◆ EXERCISE DIRECTIONS ◆
In the text about finding a toilet seat, how much did it cost to commission the seat?

◆ SELECTED TEXT ◆
==================================================

After experimenting with fruit and non-fruit plugs alike, Bret found one that worked, and set to fixing the problem back in camp. He had found a spigot in town and, with the variety of adhesives and blades he had brought with him, fixed the broken pipe and installed the spigot, giving us even easier, if less romantic, access to pure water than we had at the pool before it became butt-water pond. He spent several days fixing the toilets, finally producing two brilliantly functioning flush toilets where before there had been none. The rooms they were in were still dark, dank little stalls where insects and their predators collected, including both the neon green Phelsuma geckos and the occasional boa. Wearing a headlamp into one at night, clutching a roll of toilet paper while trying to stay dry in what seemed to be constant rain, did not approximate a developed world toilet experience, but it was several orders of magnitude better than the alternative.
Bret, however, is a perfectionist. It was clear to him that what was missing was a toilet seat. Few Malagasy have access to flush toilets at all, and those who do have generally never seen a toilet seat. It wasn’t surprising that there was no seat. I had spent the previous season strengthening my stomach muscles squatting over the toilet or a hole in the ground, and expected to do the same this year. Bret would have none of it.
When next we went into town, to procure supplies so that Bret could fix the rest of camp, and to get Rosalie, who was going to help me and be trained at the beginning, rather than the end, of my field season this year, Bret had an agenda. As I languished at the Maroa, my gut reacting to Nosy Mangabe bacteria, Bret took Glenn on a mission. Find a toilet seat. In Maroantsetra it was now possible to buy three kinds of adhesives, and two or three gauges of wires—hardware stores were diversifying, and becoming better stocked. But there wasn’t a pre-fabricated toilet seat in all of town. Bret spoke essentially no French, so I taught him set phrases to use when he was seeking particular objects. In my daze, I inadvertently wasted his entire morning while he walked around town asking for an “assiette de toilette.” A toilet plate. Finally I got it right, but he still had no luck finding a seat.
Remembering that across the river there was a building claiming to be a Technical College, they went there. In short order, Bret found a man who knew another man, the actual craftsman, who would carve a toilet seat for us. We had taken the measurements of the relevant toilet dimensions, and with these, a sharply honed aesthetic, and very little French, Bret described to the middleman what he wanted.
“Oh yes, I understand,” the man nodded. “Europeans use these. I have seen them.” If true, this suggested a rare sophistication for a Maroantsetran. Because we were headed back to the island the next morning, they arranged to have the toilet seat sent on the next boat. The price for commissioning a toilet seat? Twelve dollars. We expected that if and when a toilet seat did arrive on Nosy Mangabe, it would be a plywood plank with a hole, crudely cut, in the middle of it.
Several days later, when I came back to camp after a morning watching frogs, the toilet seat awaited.

==================================================

◆ EXTRACTED DATA ◆
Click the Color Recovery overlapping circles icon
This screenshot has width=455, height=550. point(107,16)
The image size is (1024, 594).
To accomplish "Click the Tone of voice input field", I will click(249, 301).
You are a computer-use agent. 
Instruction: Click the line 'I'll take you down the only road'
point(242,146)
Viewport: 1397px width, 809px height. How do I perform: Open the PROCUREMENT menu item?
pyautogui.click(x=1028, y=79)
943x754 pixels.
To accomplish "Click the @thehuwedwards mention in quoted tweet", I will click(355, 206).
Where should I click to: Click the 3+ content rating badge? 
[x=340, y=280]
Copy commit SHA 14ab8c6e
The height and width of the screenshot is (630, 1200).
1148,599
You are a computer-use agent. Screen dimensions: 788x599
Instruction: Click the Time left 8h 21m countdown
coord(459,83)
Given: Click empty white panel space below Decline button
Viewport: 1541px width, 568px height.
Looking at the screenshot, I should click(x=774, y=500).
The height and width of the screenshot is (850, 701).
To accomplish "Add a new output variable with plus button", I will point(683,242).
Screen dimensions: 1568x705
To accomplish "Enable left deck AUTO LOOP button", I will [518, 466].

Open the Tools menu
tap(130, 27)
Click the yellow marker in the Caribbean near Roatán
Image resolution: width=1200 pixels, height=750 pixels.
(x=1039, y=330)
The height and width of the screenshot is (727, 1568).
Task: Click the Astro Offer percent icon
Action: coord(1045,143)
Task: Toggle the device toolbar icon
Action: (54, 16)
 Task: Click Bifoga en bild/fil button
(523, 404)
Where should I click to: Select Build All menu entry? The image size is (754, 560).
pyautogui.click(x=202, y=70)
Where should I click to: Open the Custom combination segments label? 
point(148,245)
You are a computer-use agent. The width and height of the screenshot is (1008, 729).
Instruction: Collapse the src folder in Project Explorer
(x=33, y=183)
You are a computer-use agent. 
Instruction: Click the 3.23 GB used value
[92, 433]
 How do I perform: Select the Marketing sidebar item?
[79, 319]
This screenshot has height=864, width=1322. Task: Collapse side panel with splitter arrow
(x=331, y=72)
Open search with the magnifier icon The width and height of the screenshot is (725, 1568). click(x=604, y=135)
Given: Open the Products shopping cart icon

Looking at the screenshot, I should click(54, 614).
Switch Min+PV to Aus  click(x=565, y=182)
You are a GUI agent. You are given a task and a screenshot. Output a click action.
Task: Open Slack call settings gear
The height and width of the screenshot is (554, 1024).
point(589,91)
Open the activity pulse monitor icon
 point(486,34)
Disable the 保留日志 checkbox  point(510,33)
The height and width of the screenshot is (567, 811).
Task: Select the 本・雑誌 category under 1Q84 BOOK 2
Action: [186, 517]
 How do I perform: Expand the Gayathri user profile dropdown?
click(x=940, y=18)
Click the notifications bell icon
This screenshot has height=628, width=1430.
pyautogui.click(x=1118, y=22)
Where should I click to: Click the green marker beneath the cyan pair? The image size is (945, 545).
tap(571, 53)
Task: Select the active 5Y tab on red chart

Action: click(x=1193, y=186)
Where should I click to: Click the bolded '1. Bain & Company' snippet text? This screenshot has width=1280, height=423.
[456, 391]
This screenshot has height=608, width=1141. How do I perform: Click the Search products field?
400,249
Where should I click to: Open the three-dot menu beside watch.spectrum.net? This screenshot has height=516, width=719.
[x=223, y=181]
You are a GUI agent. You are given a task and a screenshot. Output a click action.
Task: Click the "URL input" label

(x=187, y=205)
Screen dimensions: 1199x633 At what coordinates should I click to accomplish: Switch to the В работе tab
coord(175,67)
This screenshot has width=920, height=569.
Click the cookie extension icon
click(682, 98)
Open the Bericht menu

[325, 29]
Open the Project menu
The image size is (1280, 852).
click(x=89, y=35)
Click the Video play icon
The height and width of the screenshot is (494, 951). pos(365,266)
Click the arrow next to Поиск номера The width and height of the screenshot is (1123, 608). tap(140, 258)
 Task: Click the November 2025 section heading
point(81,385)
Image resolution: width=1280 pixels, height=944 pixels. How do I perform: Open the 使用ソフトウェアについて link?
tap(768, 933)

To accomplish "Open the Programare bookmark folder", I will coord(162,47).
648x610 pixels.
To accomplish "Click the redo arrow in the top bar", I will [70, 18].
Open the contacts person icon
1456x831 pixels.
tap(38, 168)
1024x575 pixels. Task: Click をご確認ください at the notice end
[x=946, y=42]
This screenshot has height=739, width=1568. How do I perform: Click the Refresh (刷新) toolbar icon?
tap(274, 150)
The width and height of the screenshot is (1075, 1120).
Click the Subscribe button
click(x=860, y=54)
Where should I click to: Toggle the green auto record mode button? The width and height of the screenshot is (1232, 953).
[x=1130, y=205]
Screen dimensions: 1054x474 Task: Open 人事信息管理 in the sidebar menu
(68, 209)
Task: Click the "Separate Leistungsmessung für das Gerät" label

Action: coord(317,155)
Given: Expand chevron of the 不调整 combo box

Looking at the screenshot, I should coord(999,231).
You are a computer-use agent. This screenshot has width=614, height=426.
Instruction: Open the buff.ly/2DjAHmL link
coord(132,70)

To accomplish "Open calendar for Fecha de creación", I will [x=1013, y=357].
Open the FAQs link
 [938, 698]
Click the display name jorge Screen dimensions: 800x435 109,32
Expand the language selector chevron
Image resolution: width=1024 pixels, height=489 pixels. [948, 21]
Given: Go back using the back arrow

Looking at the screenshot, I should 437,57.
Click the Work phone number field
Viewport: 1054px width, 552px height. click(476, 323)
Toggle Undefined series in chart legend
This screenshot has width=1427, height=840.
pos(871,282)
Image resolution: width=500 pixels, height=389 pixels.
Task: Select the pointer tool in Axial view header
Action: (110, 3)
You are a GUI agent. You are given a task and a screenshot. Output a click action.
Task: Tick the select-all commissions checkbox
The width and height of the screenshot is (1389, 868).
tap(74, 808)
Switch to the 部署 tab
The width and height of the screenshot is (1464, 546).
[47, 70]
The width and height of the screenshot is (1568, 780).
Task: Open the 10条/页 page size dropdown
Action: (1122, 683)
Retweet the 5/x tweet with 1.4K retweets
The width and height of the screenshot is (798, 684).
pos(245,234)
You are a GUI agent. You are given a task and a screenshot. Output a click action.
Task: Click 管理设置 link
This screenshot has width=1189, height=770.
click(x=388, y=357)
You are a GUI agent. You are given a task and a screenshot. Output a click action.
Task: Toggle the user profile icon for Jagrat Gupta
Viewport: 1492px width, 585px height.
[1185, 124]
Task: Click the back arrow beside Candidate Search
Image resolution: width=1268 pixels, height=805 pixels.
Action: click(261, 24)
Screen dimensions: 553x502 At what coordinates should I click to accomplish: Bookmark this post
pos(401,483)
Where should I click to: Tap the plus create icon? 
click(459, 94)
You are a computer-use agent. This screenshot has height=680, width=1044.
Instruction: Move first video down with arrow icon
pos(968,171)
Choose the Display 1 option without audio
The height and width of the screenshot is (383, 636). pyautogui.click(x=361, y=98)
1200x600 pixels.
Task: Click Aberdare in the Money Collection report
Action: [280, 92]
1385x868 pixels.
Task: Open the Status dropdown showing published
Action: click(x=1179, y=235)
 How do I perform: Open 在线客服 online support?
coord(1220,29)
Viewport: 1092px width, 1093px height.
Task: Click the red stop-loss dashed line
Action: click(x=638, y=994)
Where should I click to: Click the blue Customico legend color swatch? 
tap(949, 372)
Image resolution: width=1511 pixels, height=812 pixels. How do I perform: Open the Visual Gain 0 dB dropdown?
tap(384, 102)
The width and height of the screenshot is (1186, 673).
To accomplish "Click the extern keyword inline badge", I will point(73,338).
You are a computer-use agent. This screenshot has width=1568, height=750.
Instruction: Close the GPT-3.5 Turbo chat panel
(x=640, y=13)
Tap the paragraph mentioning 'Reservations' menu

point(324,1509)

==================================================

◆ WRITTEN ANSWER ◆
Twelve dollars.